Supplied passage -

--- BEGIN ---

# "kung" in concessive clauses



## Maginoo

Hello all,

I'm wondering about the use of "kung" in this sentence:

"Pogi na kung pogi [siya], pero napakapangit ng ugali [niya]."  --> I agree that he's handsome, but his behavior is awful.

(The pronouns in brackets are required in English but optional in Tagalog.)

But I don't see "kung" used this way in the grammar books; it usually translates as "if", or else goes along with a relative pronoun (kung ano, kung sino, etc.).  Can anyone enlighten me and/or give more examples of "kung" being used in this type of context?

Thanks,
Maginoo


----------



## DotterKat

Maginoo said:


> ..."Pogi na kung pogi [siya], pero napakapangit ng ugali [niya]."  --> I agree that he's handsome, but his behavior is awful.
> To make your English translation more clearly include a concessive clause use _although_:
> _Although _he is handsome, his behavior is awful. (_Although_ introduces the concessive clause).



In Tagalog, the particle _kung_ does not really translate to _although_ in this context and would be more analogous to *indeed*, as it is used to confirm or emphasize a statement:

1)Pogi na kung pogi -  (ako)...(I am indeed handsome...)
2)Masungit na kung masungit - (siya)...(He/She is indeed grouchy...)
3)Mayaman na kung mayaman - (sila)...(They are indeed wealthy...)
4)Pobre na kung pobre - (kami)...(We are indeed poor...)
5)Matalino na kung matalino - (ako)...(I am indeed intelligent...)
6)Sinungaling na kung sinungaling - (siya)...(He/she is indeed a liar...)

The lines of text above can be viewed as abridged versions of those below, using the _kung...lang_ construction. Note also that the particle _kung_ now more clearly translates to *if*:

1)Pogi (nga ako) _kung_ [kapogian/kaanyuan] (_lang_ ang pag-uusapan)... I am indeed handsome _if_ handsomeness/looks is all one is talking about...

--- END ---

Data provided -

--- BEGIN ---

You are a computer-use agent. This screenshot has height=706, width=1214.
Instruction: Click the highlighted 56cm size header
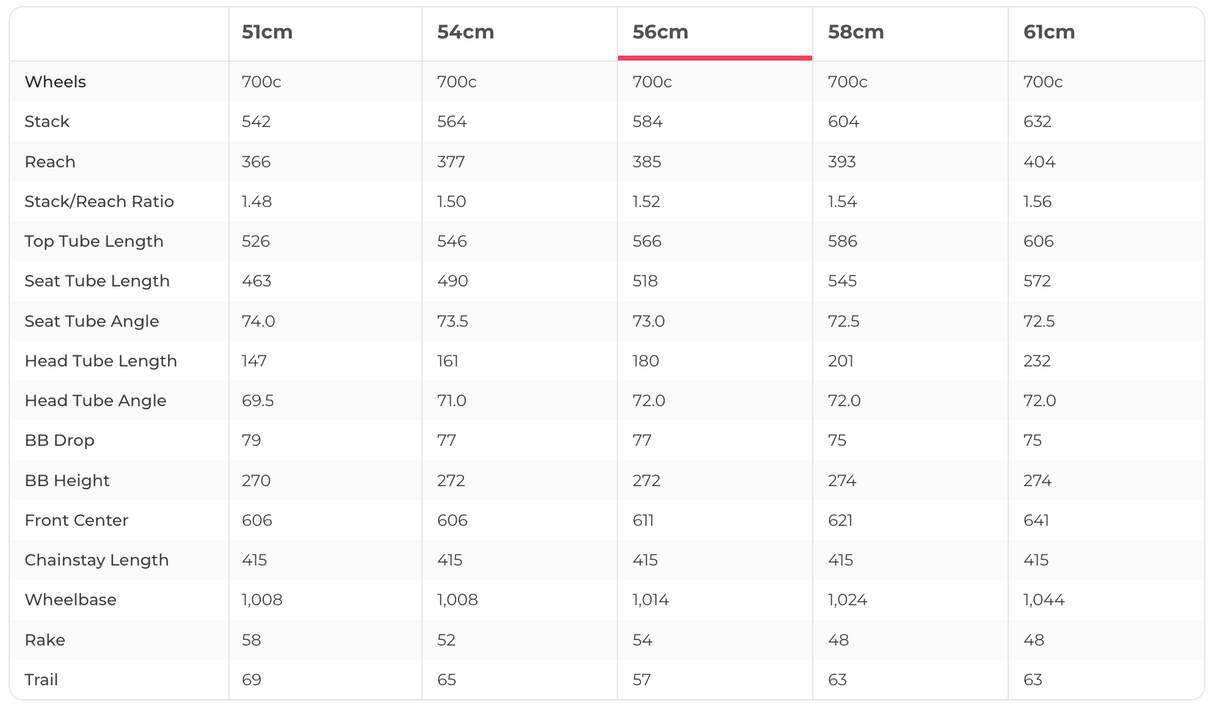click(x=660, y=32)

--- END ---

Exercise directions -
Please reproduce word for word the part of the thread on "kung" starting with "2)Masungit na kung" and going on through "am indeed intelligent...)".

The result -
2)Masungit na kung masungit - (siya)...(He/She is indeed grouchy...)
3)Mayaman na kung mayaman - (sila)...(They are indeed wealthy...)
4)Pobre na kung pobre - (kami)...(We are indeed poor...)
5)Matalino na kung matalino - (ako)...(I am indeed intelligent...)